Окружающие знали Мартина как энергичного человека, вечно занятого какой–то работой, какой–то мыслью, не дающей ему покоя. И в то же время доверчивого, но раскрывавшего свою душу не всякому, и не в порыве откровенности, а по зрелом размышлении. Он трудно сходился с людьми — не потому, что любил одиночество, а потому что не мог дружить с кем попало. Но когда он встречал человека, в котором чувствовал душевное родство, и убеждался, что и тот отвечает ему искренним дружеским расположением, то привязывался к нему со всей страстностью, свойственной одиноким людям. Он требовал такой же пылкости и от своих друзей и глубоко страдал, если они не отвечали ему полной взаимностью.
Он жил, окруженный книжными полками — все стены его квартиры были заставлены книгами. Единственное окно, обращенное на юг, впускало в комнату тонкую зелень растущей за ним чинары, которая летом постукивала по стеклам утиными лапками своих листьев, а осенью, когда листва облетала, покачивала мохнатыми шариками, похожими на мартеницы [5].
Днем он читал, а вечером, включив настольную лампу, переводил, склонившись над столом, стихи своих любимых поэтов.
Оглядывая тонувшую в полумраке комнату — с зеленоватой занавеской, которую морщил ветер, со стопками книг в углу, — смотря на разбросанные по столу ручки, лежавшие, словно красные и синие рыбы на морском дне, Мартин думал, что переводчик походит на водолаза. Он погружается сквозь толщу молчания, чтоб отыскать сокровища в глубинах времени.
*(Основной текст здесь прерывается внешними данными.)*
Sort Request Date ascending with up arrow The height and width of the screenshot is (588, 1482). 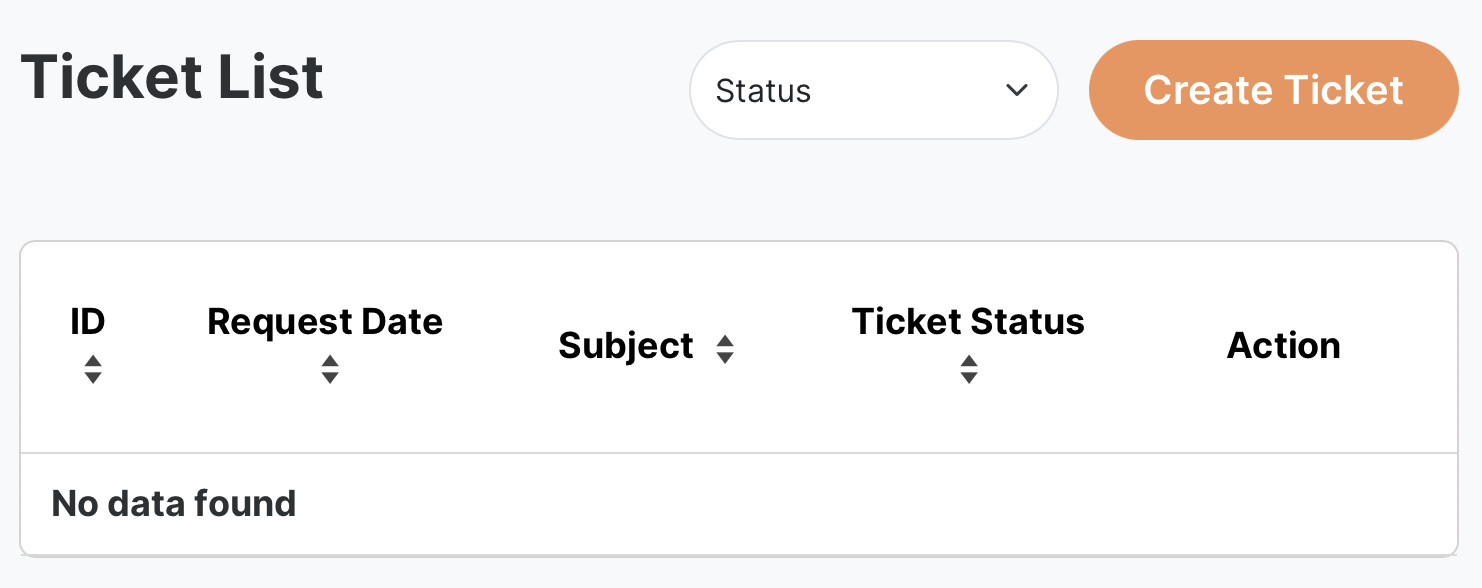pyautogui.click(x=330, y=362)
Отыскать их среди песка, водорослей, под серыми, словно запаянными цементом, раковинами.
«Но разве лишь для того, чтобы отыскать? — думал Мартин, — Нет, он должен прикоснуться к словам, как к металлу, прощупать пальцами каждый изгиб, каждую трещинку в них и, переплавив этот металл, снова облечь его строгой плотью и придать ему звонкость, подобную богатому звучанию человеческого голоса…»
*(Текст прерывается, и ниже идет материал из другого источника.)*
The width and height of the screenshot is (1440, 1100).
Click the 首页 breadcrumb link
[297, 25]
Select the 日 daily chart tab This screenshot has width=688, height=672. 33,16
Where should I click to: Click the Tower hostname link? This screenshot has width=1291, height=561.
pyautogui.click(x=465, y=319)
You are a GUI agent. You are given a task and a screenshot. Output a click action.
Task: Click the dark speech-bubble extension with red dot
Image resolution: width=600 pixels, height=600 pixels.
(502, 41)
Или сравнивал свою работу с тяжелым трудом каменотеса: переводя, ты должен перенести на другую глыбу мрамора все линии и формы, все штрихи творения, созданного мастером. Окутанный мраморной пылью, ты должен работать молотком и долотом до тех пор, пока не только воссоздашь избранное тобой произведение, но и вдохнешь в него душу.
Бумага, словно дыша, трепетала под пером Мартина. Синие и красные рыбы, ожив, плавали в тихих водах ночного полумрака.
Свои дальние странствия Мартин Калинов обычно совершал по страницам книг. Он обладал даром оживлять предметы, вживаться в созданное другими, чувствовать сохраненный в слове колорит незнакомых земель, и это доставляло ему большее удовольствие, чем если бы он путешествовал сам. Он предпочитал предаваться этому наслаждению дома, при свете настольной лампы, под тоненькое тиканье будильника, которое было слышно только в те мгновенья, когда Мартин откладывал ручку и брался за кувшин, чтобы полить фикус.